* [INSTRUCTIONS FOR THE TASK]: Down to the last line, restate the listing below exactly.

* [AVAILABLE RECORDS]:

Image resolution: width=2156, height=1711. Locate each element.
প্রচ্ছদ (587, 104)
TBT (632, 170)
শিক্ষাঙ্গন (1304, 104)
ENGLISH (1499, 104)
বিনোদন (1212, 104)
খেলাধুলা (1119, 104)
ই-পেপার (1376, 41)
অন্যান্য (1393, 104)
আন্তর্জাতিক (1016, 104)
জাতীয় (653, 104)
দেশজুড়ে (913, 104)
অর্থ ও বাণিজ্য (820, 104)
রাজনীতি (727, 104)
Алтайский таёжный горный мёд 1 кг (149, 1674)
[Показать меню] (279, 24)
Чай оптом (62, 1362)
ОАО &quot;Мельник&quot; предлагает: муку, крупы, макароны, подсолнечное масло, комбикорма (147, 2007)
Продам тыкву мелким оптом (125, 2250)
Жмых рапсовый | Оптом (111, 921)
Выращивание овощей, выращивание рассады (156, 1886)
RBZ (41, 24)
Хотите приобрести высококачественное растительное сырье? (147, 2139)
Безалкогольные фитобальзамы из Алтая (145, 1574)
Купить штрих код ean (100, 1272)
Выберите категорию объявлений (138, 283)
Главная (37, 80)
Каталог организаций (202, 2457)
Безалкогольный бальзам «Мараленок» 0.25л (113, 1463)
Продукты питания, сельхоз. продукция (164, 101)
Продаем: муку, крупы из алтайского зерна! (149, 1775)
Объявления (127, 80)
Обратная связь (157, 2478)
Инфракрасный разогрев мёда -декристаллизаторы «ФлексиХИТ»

* [ANSWER TO THE EXERCISE]:
Image resolution: width=2156, height=1711. Locate each element.
প্রচ্ছদ (587, 104)
TBT (632, 170)
শিক্ষাঙ্গন (1304, 104)
ENGLISH (1499, 104)
বিনোদন (1212, 104)
খেলাধুলা (1119, 104)
ই-পেপার (1376, 41)
অন্যান্য (1393, 104)
আন্তর্জাতিক (1016, 104)
জাতীয় (653, 104)
দেশজুড়ে (913, 104)
অর্থ ও বাণিজ্য (820, 104)
রাজনীতি (727, 104)
Алтайский таёжный горный мёд 1 кг (149, 1674)
[Показать меню] (279, 24)
Чай оптом (62, 1362)
ОАО &quot;Мельник&quot; предлагает: муку, крупы, макароны, подсолнечное масло, комбикорма (147, 2007)
Продам тыкву мелким оптом (125, 2250)
Жмых рапсовый | Оптом (111, 921)
Выращивание овощей, выращивание рассады (156, 1886)
RBZ (41, 24)
Хотите приобрести высококачественное растительное сырье? (147, 2139)
Безалкогольные фитобальзамы из Алтая (145, 1574)
Купить штрих код ean (100, 1272)
Выберите категорию объявлений (138, 283)
Главная (37, 80)
Каталог организаций (202, 2457)
Безалкогольный бальзам «Мараленок» 0.25л (113, 1463)
Продукты питания, сельхоз. продукция (164, 101)
Продаем: муку, крупы из алтайского зерна! (149, 1775)
Объявления (127, 80)
Обратная связь (157, 2478)
Инфракрасный разогрев мёда -декристаллизаторы «ФлексиХИТ»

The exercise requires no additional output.